** WORK INSTRUCTIONS **
Please change "dropdown" to "menu" in the material, starting at the line that has "This screenshot has height=632, width=632." and stopping after the line that has "I will point(190,423).". Give back only those lines, otherwise unchanged.
— start —
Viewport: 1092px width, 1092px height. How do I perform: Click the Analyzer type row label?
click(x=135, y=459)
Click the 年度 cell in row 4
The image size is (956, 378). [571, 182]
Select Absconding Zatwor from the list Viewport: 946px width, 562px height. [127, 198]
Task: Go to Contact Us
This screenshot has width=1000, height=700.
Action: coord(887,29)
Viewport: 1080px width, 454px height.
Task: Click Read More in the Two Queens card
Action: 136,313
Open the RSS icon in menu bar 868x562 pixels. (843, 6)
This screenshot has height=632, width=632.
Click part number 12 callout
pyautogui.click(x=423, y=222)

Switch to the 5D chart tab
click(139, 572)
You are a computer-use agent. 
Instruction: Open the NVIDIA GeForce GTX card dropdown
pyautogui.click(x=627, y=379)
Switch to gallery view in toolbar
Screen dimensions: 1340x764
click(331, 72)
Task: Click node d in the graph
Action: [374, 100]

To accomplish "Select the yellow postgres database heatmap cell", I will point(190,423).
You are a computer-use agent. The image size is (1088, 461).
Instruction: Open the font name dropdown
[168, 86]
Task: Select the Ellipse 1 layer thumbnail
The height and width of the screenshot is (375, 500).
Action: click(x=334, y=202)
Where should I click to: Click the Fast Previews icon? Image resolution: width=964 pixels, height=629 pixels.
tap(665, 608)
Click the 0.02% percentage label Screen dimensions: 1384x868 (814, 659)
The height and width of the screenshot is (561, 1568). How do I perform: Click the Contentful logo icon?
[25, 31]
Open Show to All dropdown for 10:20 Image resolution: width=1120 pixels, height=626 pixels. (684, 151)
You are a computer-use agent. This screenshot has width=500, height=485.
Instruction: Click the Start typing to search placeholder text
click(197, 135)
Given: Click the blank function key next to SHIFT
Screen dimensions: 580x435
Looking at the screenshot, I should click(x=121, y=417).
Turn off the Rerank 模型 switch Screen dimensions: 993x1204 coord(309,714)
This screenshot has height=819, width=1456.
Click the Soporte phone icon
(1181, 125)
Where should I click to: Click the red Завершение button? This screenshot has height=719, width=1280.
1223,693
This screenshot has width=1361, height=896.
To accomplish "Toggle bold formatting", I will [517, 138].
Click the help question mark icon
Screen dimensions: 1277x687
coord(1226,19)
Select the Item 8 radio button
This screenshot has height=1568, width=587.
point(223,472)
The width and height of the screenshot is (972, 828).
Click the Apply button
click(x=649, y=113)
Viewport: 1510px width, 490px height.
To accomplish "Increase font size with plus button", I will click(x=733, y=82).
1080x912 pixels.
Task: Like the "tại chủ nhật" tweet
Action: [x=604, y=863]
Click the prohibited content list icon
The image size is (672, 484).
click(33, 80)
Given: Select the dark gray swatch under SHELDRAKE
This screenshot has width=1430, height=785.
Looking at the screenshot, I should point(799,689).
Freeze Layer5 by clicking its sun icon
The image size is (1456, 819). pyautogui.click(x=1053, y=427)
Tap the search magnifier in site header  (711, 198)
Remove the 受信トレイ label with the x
— end —
** REPLY **
This screenshot has height=632, width=632.
Click part number 12 callout
pyautogui.click(x=423, y=222)

Switch to the 5D chart tab
click(139, 572)
You are a computer-use agent. 
Instruction: Open the NVIDIA GeForce GTX card menu
pyautogui.click(x=627, y=379)
Switch to gallery view in toolbar
Screen dimensions: 1340x764
click(331, 72)
Task: Click node d in the graph
Action: [374, 100]

To accomplish "Select the yellow postgres database heatmap cell", I will point(190,423).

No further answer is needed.